18 de fevereiro de 2012

LOUD & CLOSE: A MORTE INACESSÍVEL E A COSTURA DA AMÉRICA


Nei Duclós


Se “loud” significa alto, por que foi traduzido para “forte” no título do filme Extremely Loud & Incredibly Close ? O filme é de 2011, dirigido por Stephen Daldry, que nos deu grandes obras, como O Leitor e As Horas. Alto ao extremo e perto (ou fechado) além da conta é o lugar onde se encontra Tom Hanks, no topo das Torres Gêmeas no 11 de setembro de 2001. De lá ele despenca, depois de tentar entrar em contato com a família pelo celular. Nesses minutos terminais, gravados pelo seu filho (o garoto Thomas Horn, que surta com a perda do pai), ele significa o desafio de uma cultura que se propõe hegemônica e, portanto, não admite a morte.

O pai que cai da torre encaminhou uma charada para o filho que o busca por meio desse labirinto por não ter um corpo para se despedir. O garoto procura encaixar uma chave encontrada no armário em lugares identificados por proprietários com um determinado sobrenome. É um modo de tentar reverter o que era tão próximo e de repente ficou tão inacessível. Dessa dor (a busca obsessiva em direção ao funeral adiado) é feito o filme, que tem como âncora a presença de dois magníficos artistas: Sandra Bullock, a que reprime o choro convulso que no fim a derruba, e Max Von Sydow, o avô distante e mudo que se comunica por bilhetes escritos a mão. Há ainda John Goodman, o porteiro que tudo entrega, e Viola Davis, a que salva o casamento ajudando o menino.

O cinema americano produziu inúmeros filmes sobre o espírito que volta do julgamento celestial para uma nova chance. O céu erra, a América jamais. O soldado que some no front e volta anos mais tarde transtornado é outra encarnação desse mito que dribla a morte. Nos faroestes, os bons rapazes jamais morriam, isso era função dos malfeitores. Sendo bom e justo você acaba sempre voltando para casa, lugar da eternidade. O pânico do garoto que perdeu o pai é seguir seu destino, o de desaparecer. Seus medos são trabalhados pelo avô, que o estimula a enfrentá-los. E seus passos são amparados pela mãe, que tudo provê, o matriarcado que assiste seus filhos principalmente na tragédia.
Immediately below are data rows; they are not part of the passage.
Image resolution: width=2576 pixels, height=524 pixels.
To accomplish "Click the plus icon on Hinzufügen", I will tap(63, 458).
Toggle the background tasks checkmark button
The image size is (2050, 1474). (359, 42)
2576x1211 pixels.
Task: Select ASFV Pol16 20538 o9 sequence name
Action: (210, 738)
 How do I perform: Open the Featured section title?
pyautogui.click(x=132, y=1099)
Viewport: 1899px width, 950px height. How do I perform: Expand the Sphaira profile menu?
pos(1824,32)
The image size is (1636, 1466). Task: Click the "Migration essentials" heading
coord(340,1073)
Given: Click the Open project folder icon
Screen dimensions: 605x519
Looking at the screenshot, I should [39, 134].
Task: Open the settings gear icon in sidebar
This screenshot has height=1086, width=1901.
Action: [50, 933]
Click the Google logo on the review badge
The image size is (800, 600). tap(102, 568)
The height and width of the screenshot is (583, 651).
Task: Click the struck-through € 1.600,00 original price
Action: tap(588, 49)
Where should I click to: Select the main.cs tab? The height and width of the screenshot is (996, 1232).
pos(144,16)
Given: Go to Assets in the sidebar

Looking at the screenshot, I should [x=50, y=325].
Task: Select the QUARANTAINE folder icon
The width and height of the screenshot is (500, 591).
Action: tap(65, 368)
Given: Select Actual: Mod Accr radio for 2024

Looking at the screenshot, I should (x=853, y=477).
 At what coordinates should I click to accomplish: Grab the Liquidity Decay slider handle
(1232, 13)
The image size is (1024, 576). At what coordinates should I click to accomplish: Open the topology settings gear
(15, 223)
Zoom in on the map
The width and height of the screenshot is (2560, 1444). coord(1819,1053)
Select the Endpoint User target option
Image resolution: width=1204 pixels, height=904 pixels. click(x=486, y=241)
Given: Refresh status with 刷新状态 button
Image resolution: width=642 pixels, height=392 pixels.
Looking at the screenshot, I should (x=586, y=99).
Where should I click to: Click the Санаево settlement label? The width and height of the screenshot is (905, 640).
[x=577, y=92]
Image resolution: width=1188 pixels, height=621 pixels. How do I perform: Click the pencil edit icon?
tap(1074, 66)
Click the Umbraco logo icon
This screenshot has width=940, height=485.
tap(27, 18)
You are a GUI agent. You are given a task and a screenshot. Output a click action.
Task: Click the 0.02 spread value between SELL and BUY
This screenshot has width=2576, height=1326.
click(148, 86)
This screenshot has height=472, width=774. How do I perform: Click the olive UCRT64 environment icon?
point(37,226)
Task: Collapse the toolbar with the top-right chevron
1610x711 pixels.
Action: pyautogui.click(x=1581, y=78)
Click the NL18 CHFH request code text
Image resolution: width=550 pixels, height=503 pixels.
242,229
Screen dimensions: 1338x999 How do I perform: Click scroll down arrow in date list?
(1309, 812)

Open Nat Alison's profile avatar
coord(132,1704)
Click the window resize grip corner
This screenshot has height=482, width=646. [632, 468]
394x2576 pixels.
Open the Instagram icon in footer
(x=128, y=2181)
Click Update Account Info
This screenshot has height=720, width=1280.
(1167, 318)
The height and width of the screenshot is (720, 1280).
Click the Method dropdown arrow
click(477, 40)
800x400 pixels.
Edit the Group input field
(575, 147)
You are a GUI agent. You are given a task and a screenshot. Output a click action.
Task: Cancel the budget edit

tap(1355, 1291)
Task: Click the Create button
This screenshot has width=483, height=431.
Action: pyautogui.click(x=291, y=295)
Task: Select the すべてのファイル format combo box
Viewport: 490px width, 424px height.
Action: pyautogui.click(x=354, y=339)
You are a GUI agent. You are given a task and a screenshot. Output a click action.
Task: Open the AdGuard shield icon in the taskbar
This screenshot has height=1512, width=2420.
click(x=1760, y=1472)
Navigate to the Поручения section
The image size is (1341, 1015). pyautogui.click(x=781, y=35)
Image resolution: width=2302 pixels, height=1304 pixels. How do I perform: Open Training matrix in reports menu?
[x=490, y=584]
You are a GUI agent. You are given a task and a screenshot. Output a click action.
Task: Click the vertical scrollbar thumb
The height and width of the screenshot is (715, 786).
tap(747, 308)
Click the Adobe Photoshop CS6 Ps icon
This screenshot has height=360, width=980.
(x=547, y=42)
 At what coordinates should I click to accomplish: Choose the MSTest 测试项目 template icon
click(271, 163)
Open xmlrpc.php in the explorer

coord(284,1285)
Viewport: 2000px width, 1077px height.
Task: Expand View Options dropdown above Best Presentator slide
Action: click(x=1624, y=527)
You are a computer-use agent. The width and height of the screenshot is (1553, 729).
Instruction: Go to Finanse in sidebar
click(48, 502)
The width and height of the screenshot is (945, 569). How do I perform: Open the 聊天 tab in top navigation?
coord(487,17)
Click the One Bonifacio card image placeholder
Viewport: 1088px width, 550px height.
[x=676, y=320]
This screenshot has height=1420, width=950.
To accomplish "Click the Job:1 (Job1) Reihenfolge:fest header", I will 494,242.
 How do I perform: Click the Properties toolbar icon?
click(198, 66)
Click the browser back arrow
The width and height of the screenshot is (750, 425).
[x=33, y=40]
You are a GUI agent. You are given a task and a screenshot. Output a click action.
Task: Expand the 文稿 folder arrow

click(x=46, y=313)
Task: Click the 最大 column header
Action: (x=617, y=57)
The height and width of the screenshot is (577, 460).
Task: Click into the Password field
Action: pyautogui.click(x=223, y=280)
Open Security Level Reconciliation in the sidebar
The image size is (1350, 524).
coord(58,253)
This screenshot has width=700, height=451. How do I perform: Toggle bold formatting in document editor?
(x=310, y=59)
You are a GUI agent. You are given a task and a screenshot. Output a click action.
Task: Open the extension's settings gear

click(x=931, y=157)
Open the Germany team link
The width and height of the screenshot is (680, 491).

A morte do pai no fundo não importa, o que vale é sua lição ser seguida pelo filho, o que é garantia de sobrevivência da identidade da nação. O pai convida o garoto a ir o mais alto possível no balanço e de lá atirar-se no abismo. O menino acha perigoso e não vai. Mas descobre, na sua dor, que precisa fazer exatamente isso, desencavar o sentido do recado paterno para também ousar subir, por mais ameaçador que isso seja. Não podemos desistir de atingir o topo, diz o filme, já que fomos para lá e de lá não despencaremos jamais. Permanecer acima é o que conta.

É uma narrativa endógena, escrita por Eric Roth baseado no livro de Jonathan Safran Foer. Não aparecem terroristas, só a diversidade humana da América, que inclui a todos, de qualquer raça, cor, gênero, situação social. A democracia atingida mortalmente pelo terror tenta lamber as feridas e aposta as fichas na nova geração, o futuro. Não será possível manter a hegemonia sem que o menino decifre a charada e na busca se relacione com todas as comunidades dispersas americanas. Ficaram todos traumatizados com o impacto do atentado, mas é preciso costurá-los, perguntar pela fechadura onde cabe a chave misteriosa. Esta, pertence a um homem que também perdeu o pai, tirano, indiferente, que lhe deixou uma herança. Por mais dura que seja a relação pai e filho é ela que mantém viva a linhagem da nação atingida por um raio.

Mantenha, América, o espírito unido e permaneça no alto. Para isso, voe como seus pais e pelas mãos da nova geração resgate todos seus contemporâneos em fuga. A mortandade de 11/9 não faz sentido, o que faz é recompor a vida por meio da superação das feridas. Um filme tocante, com grandes interpretações e uma história complicada que no fim se revela quase um conto infantil. Quando comecei a ver, achei que sabia o que iria acontecer e acabei falando o que não devia. Mas fui até o fim e descobri um trabalho importante. Sempre procuro enxergar o cinema americano como estratégia de sobrevivência da identidade nacional. Eles jamais perdem o foco. Impressionante.



RETORNO - Imagem desta edição: Tom Hanks e Thomas Horn: a presença paterna que se esvai e a busca obsessiva por um sentido na vida.